_Problem description_
Rewrite all the records with "ellipsis" changed to "overflow" and nothing else altered. Leave the pictures out.
━━━ Data listing ━━━
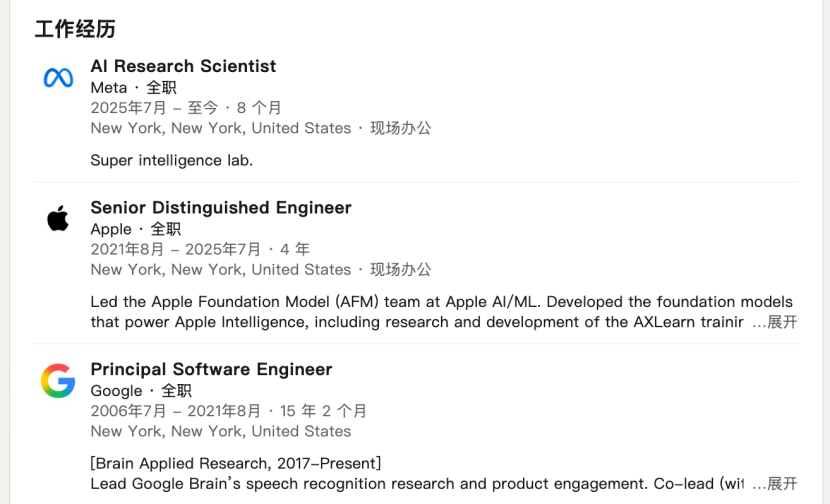Click the Google job's New York location line
Viewport: 830px width, 504px height.
220,431
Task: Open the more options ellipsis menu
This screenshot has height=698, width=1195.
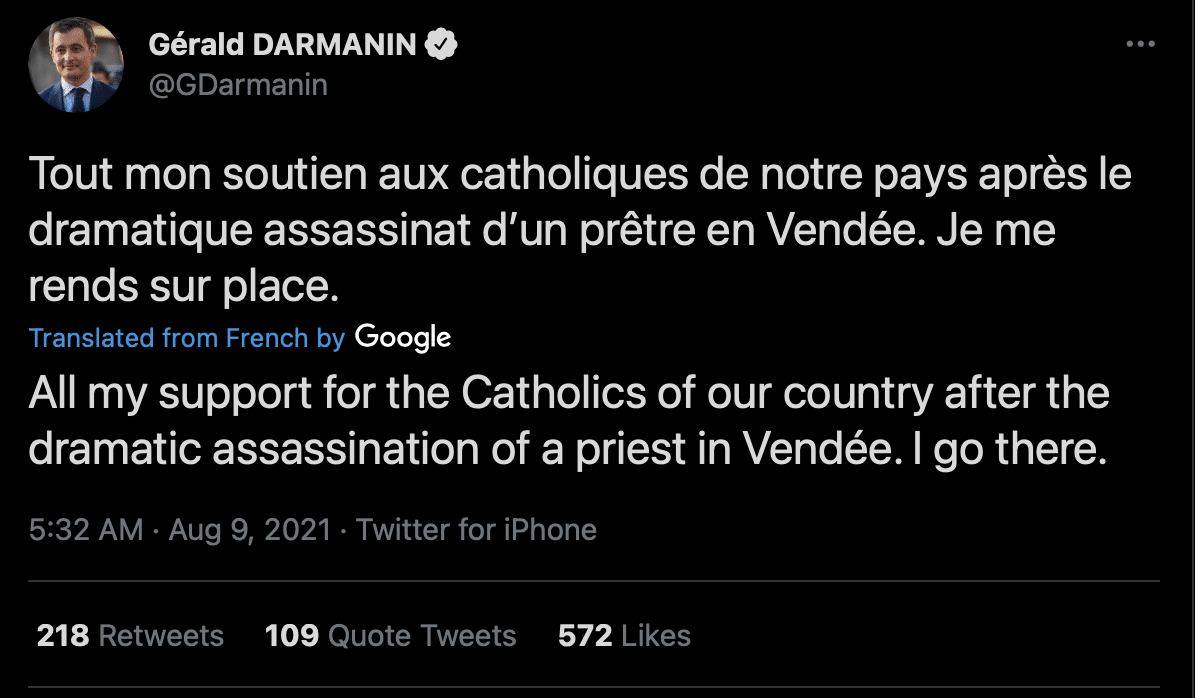Action: pyautogui.click(x=1140, y=45)
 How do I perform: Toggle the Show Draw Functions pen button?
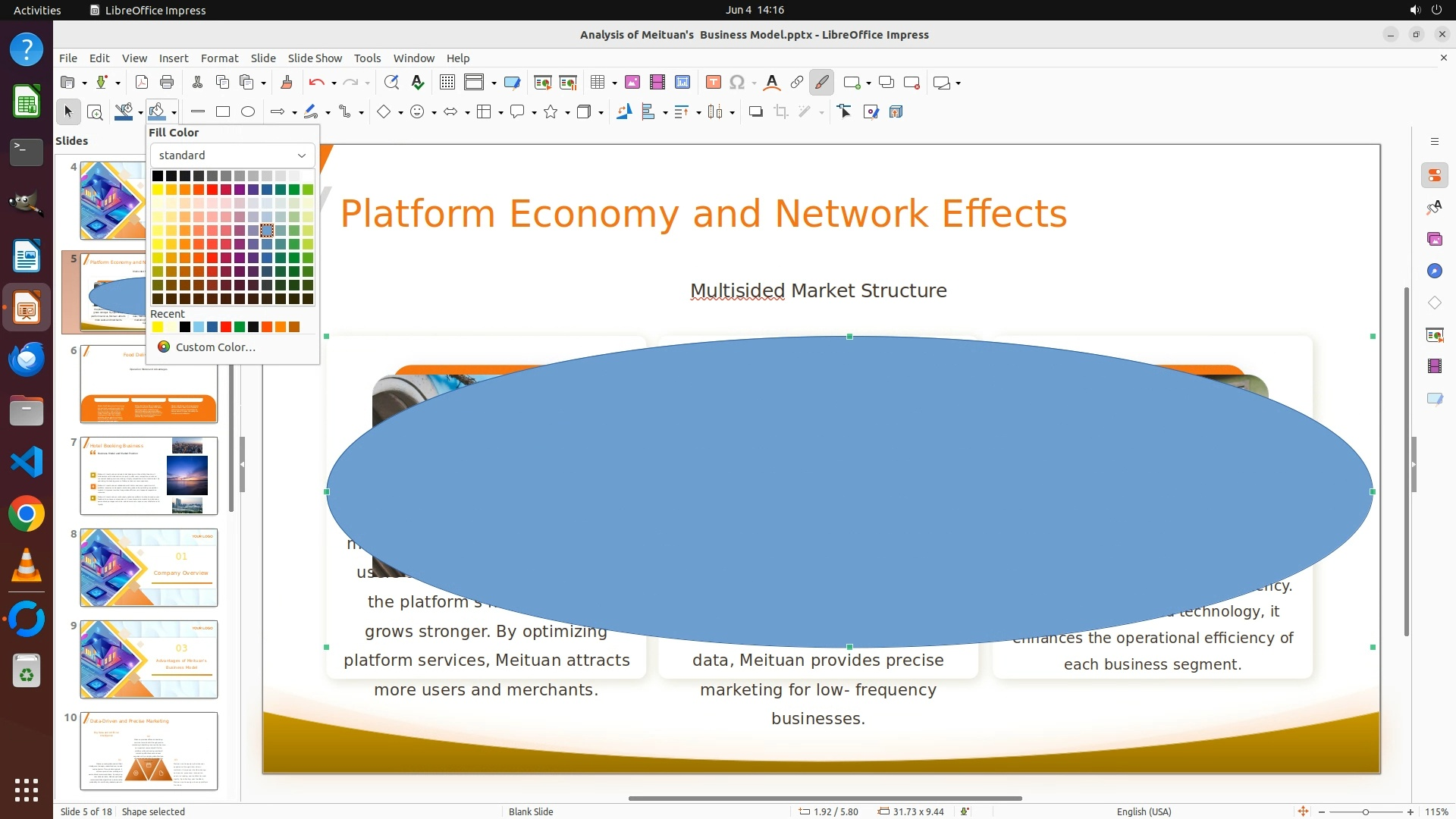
━━━
_Solved problem_
Click the Google job's New York location line
Viewport: 830px width, 504px height.
220,431
Task: Open the more options overflow menu
This screenshot has height=698, width=1195.
Action: pyautogui.click(x=1140, y=45)
 How do I perform: Toggle the Show Draw Functions pen button?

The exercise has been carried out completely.